Celebrating hurricane-free 2006

  • Published
  • By Lt. Col. Elia Sanjume
  • 335th Training Squadron
I've added a new calendar date to my list of holidays -- Nov. 30.

A holiday is a special day set aside for celebrating or giving thanks, and I think the official end of the hurricane season rises to that level.

Nov. 30, we breathed a collective sigh of relief as the first hurricane season after the Katrina disaster of 2005 came and went without a single storm threatening the area.

With visual reminders and personal memories of Katrina fresh in everyone's mind, nobody rested easy this year. We stocked our hurricane kits, developed evacuation plans and avidly watched The Weather Channel whenever a tropical disturbance was announced. Thankfully, our preparations were unnecessary and another year of breathing room was welcome -- and needed -- to aid recovery efforts.

The quiet hurricane season enabled many of those directly affected by Katrina to start rebuilding their homes and lives. Everywhere you look you see signs of recovery. Debris no longer piles up along the streets. Destroyed buildings have been razed. In many areas, new construction for homes and businesses is well under way.

Returning this area to its former southern charm is going to take still more time, but with hard work and more storm-free hurricane seasons, it will happen.

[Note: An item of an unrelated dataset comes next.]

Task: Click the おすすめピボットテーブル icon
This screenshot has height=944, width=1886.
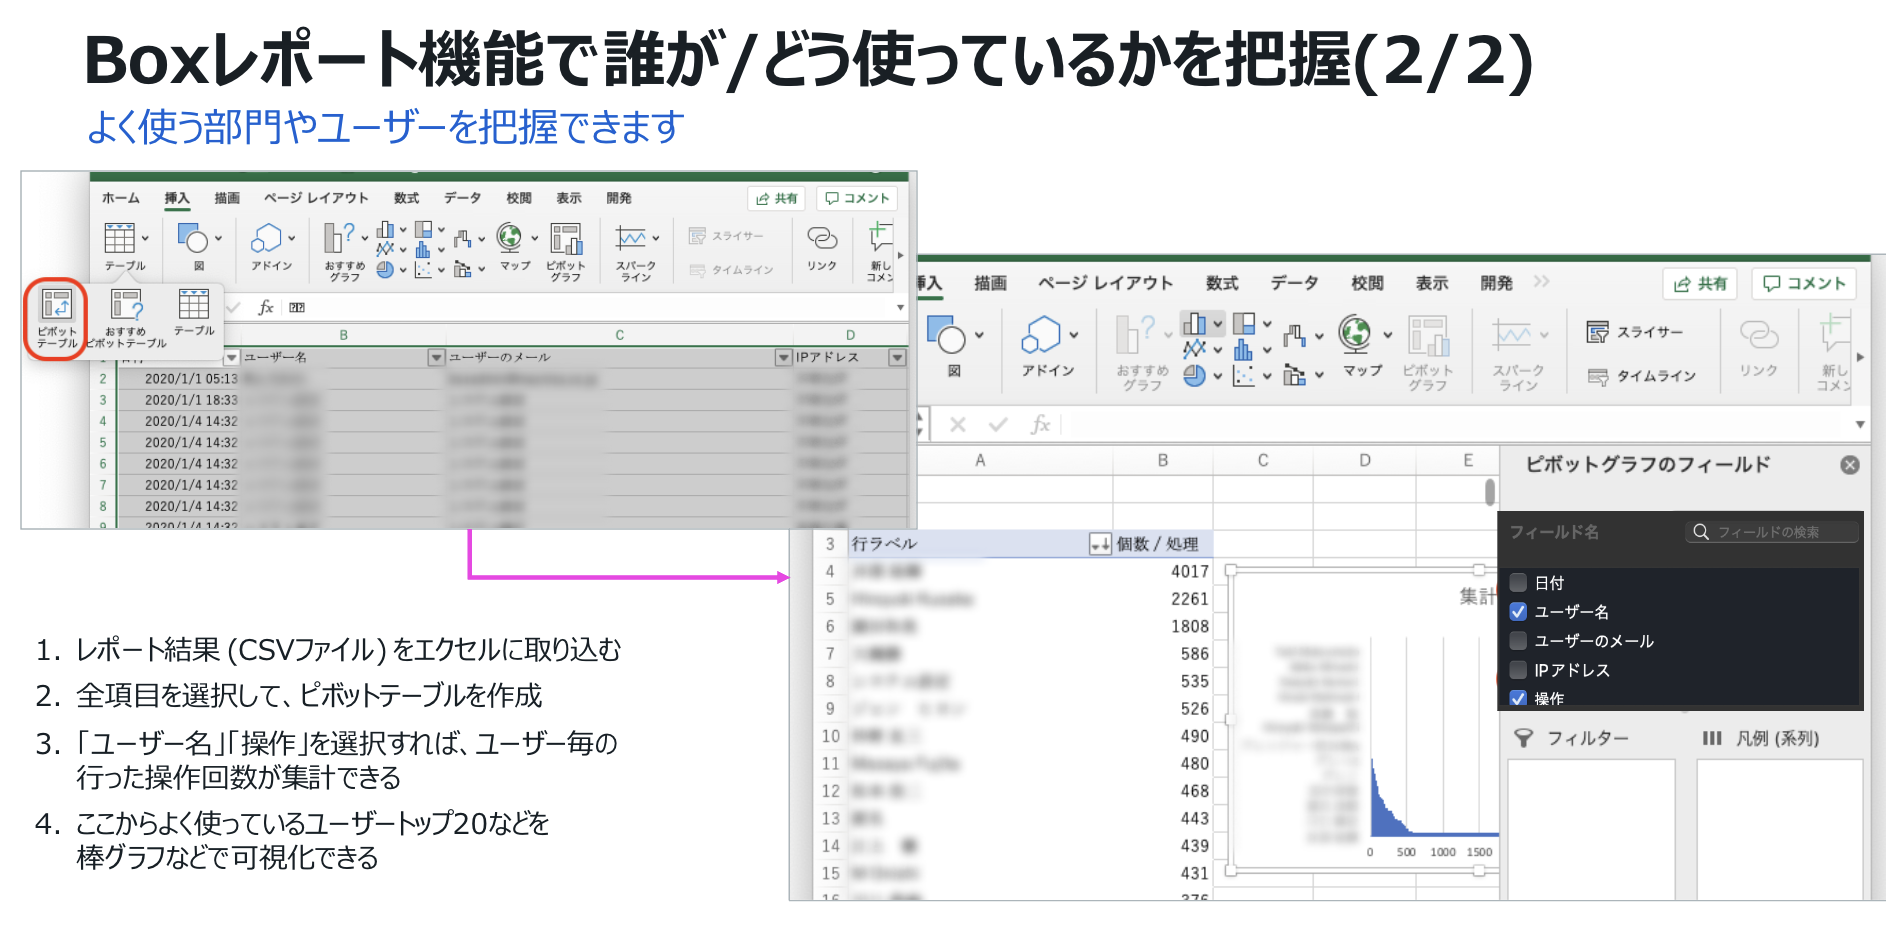Action: (126, 316)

On Beach Boulevard, I drive by miles and miles of empty lots. However, surrounded by so much emptiness, I also see a brand-new, sparkling, colorful playground volunteers built for the children in the area. Such volunteers have given hundreds of hours to the cause of revitalizing the coast.

For me, that playground represents the spirit of the Gulf Coast and the people who live here. Despite the devastation, we look to the future and work towards making it better, one day at a time and one project at a time.

So, the end of the 2006 hurricane season gives us another six months to restore and rebuild. That's a great reason to celebrate and give thanks.